Taraflar için konulmuş olan süreler ikiye ayrılır: Yasal süreler Kanun tarafından belirlenmiş olan sürelerdir. Mesela cevap süresi, istinaf süresi, temyiz süresi gibi. Yasal süreler, kural olarak kesindir. Hakim kanunda belitilen istisnalar dışında yasal süreler artıramaz veya eksiltemez.
Hakimin tespit ettiği süreler Kanun bazı hallerde kendisi bir süre öngörmemiş, sürenin tespitini hakime bırakmıştır. Bundan başka, hakimde bir işlemin belli bir süre içinde yapılması için, bir tarafa süre verebilir. İste bu hallerde hakim tarafından tespit edilmektedir.
Fakat, hakim kendi tespit ettiği bir sürenin kesin olduğuna da karar verebilir. Hakimin bir tarafa kesin vermesi ile, diğer taraf yayarına usuli kazanılmış hak doğar. Bu nedenle hakim kesin olarak vermiş olduğu sürenin sonradan uzatılmasına karar veremez.
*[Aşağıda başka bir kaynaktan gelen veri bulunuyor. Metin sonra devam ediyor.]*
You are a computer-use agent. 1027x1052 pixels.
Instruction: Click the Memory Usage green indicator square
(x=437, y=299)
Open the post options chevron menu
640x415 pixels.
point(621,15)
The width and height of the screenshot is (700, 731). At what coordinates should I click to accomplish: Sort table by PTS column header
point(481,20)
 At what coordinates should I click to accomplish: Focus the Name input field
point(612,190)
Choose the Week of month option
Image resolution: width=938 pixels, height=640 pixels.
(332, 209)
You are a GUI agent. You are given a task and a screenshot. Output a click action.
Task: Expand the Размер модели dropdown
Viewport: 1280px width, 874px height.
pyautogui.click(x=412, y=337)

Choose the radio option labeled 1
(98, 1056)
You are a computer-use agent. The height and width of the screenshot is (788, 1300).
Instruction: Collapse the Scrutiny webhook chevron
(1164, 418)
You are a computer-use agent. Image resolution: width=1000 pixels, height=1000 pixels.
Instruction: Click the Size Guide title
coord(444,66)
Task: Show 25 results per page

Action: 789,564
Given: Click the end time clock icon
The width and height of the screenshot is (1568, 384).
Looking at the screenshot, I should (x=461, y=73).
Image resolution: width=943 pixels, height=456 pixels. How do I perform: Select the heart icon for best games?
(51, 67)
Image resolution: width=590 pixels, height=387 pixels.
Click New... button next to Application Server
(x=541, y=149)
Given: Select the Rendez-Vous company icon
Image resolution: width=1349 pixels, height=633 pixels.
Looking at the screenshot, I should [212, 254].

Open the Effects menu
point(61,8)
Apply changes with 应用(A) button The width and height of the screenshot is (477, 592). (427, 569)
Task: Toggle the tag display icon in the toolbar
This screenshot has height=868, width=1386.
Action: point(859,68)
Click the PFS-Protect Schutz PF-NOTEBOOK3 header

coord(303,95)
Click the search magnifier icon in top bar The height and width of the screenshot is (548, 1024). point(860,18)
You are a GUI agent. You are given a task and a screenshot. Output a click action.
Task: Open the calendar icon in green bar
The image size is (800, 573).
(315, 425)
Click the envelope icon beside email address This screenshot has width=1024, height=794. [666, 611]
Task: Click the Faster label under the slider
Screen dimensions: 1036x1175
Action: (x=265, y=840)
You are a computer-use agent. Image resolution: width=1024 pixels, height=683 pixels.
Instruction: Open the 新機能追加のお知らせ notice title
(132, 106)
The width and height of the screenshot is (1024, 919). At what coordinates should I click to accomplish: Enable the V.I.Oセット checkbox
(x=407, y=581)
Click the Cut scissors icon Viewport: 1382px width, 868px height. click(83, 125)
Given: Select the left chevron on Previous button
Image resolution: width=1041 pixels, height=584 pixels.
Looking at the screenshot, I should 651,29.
MAHKEMELER İÇİN KONULMUŞ SÜRELER HMK’ndaki sürelerin bazıları mahkemeler için konulmuştur. M.294/4. Mahkemeler için konulmuş olan bu süreler, hak düşürücü nitelikte değildir. Mahkemelerin süresinden sonra yapmış oldukları işlemlerde geçerlidir.
SÜRELERİN İŞLEMEYE BAŞLAMASI Süreler taraflara tebliğ tarihinden veya kanunda öngörülen hallerde, tefhim tarihinden itibaren işlemeye başlar. M. 91.bazı süreler öğrenme tarihinden itibaren işlemeye başlar.
SÜRELERİN HESAPLANMASI Süreler gün olarak belirlenmiş ise tebliğ veya tefhim edildiği gün hesaba katılmaz ve süre son günün tatil saatinde biter. Süre hafta ay, veya yıl olarak belirlenmiş ise başladığı güne son hafta, ay veya yıl içindeki karşılık gelen günün tatil (çalışma –mesai) saatinde biter. Sürenin bittiği ayda, başladığı güne karşılık gelen bir gün yoksa süre bu ayın son günü (resmi) tatil saatinde biter.
Elektronik ortamda yapılan işlemlerde, süre (son günün) gün sonunda (saat 00:00’da) biter. Resmi tatil günleri süreye dahildir. Sürenin son günün resmi tatil gününe rastlanması halinde, süre tatili takip eden ilk iş günü çalışma (mesai) saati sonunda biter.
ESKİ HALE GETİRME Bir işlemin yapılamaması işlemi yapacak olan kişinin iradesi dışında meydana gelmiş olabilir. Yani o kişinin süreyi kaçırması kendi kusurundan ileriye gelmeyebilir. İşte bu hallerde o kişiye süresinde yapamadığı işlemi sonradan yapma imkanını vermek için, eski hale getirme kurumu kabul edilmiştir.
ESKİ HALE GETİRME ŞARTLARI 1. Süre elde olmayan bir sebeple geçirilmiş olmalıdır. Ağır hastalık belli bir süre içinde bir işlemi yapması gereken taraf o işlemi yapamayacak ve kendisine bir vekil tayın edemeyecek derecede ağır hasta ise, iyileştikten sonra ( iki hafta içinde) eski hale getirme talebinde bulunulabilir.
2. afet nedeniyle, o işlemi süresinde yapamamış ise bu afeti son bulması ve tarafı o işlemi yapabilecek duruma gelmesi üzerine (iki hafta içinde) eski hale getirme talebinde bulunabilir. 3. taraf adresinde bulunmadığı için, tebligat (duruşma davetiyesinin tebliği) onun adına tebligatı kabule yetkili bir kişiye ( karısına) yapılmış ve kocası seyahate olduğu için karısı tebligatı kocasına vermemeşse taraf(koca) seyahaten dondukten sonra tebligatı öğrenince (iki hafta içinde) eski hale getirme talebine bulunabilir.
4. vekil ile takip edilen davalarda, vekilin elinde olmayan nedenle süreyi kaçırmış olması da eski hale getirme sebebidir. 5. dava ehliyeti bulunmayanlar adına yasal temsilcisi tarafından takip edilen davalarda yasal temsilcinin yukarda ki gibi bir engelinin bulunması halinde de yasal temsilci engelin ortadan kalmasından itibaren iki hafta içinde eski hale getirme talebinde bulunabilir.